While working with and learning from the Maya, graduate students gain real world skills: “flexibility, creativity, the ability to be proactive, work in difficult situations and across different cultures” according to LeBaron. LeBaron describes the MHCP as an “opportunity to discover a people that many people do not know exist. This program is meant to connect students academically and methodologically with an engaged university program, which is achieved through a unique human interaction with the Maya. Our goal is not judgment or ideology, but it is a more intense, more profound level of university learning.”

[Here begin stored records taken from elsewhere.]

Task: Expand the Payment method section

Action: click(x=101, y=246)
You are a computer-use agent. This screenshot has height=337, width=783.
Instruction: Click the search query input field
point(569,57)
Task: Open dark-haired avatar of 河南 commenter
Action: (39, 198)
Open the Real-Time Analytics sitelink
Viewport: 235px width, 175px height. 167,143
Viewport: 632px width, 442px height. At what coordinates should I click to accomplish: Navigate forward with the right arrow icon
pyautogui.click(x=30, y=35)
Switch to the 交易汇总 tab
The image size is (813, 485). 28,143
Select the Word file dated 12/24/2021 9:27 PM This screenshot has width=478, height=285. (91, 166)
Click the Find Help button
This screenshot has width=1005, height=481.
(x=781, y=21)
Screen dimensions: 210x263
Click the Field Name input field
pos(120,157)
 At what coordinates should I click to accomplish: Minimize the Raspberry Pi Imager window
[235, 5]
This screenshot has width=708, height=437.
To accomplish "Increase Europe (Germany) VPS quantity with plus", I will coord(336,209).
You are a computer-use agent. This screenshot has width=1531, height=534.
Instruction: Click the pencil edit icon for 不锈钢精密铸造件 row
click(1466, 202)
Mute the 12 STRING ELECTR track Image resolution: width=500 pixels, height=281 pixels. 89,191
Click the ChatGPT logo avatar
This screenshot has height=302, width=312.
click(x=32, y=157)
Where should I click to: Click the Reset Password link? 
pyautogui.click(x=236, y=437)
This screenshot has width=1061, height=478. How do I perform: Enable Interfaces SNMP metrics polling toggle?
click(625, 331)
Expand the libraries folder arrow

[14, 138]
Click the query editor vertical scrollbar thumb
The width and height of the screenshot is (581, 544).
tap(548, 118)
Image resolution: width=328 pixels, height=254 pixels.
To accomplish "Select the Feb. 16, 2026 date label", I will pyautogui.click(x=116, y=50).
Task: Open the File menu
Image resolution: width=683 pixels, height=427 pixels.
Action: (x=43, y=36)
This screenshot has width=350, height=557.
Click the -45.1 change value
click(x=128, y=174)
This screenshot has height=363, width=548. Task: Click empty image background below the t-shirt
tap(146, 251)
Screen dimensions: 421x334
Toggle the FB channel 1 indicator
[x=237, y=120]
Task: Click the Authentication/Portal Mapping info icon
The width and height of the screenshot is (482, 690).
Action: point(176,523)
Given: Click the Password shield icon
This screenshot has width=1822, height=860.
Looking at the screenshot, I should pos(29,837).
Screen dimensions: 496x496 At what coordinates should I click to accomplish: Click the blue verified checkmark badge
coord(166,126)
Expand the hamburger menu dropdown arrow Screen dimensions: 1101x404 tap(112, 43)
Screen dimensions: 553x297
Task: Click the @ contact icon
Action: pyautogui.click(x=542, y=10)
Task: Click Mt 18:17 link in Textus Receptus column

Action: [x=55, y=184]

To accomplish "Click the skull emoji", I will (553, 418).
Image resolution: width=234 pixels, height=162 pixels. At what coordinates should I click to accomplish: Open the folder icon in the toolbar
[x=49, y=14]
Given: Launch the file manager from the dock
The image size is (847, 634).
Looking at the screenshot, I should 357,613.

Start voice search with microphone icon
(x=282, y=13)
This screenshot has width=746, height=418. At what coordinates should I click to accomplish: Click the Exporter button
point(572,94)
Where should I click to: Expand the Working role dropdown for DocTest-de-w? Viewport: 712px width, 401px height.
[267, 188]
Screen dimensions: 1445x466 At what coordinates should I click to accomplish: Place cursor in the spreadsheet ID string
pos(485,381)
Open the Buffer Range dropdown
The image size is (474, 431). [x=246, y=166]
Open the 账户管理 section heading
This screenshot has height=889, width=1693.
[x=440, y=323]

The Maya people have endured Spanish conquests and colonization of the Americas, which has left them to be regarded as secondclass citizens and the subjects of racial prejudice. LeBaron explains “The Maya have been oppressed for the last 500 years.” Mayas first immigrated to the U.S. in the 1980s “primarily because the Civil War in Guatemala targeted and killed several hundred thousand Mayas in a decade. Government forces destroyed about 400 Maya villages, and approximately a million Maya were displaced, with hundreds of thousands fleeing to Mexico and eventually the United States.” Some of those who came to the U.S .in the 1980s and early 1990s were granted refugee status. Now that they are in the U.S., they often ignore their cultural practices for western ideas because they are learning to undervalue their culture in efforts to redefine themselves and better their opportunities, LeBaron explained. “What will happen to them as they rise out of poverty has been a long-time question.”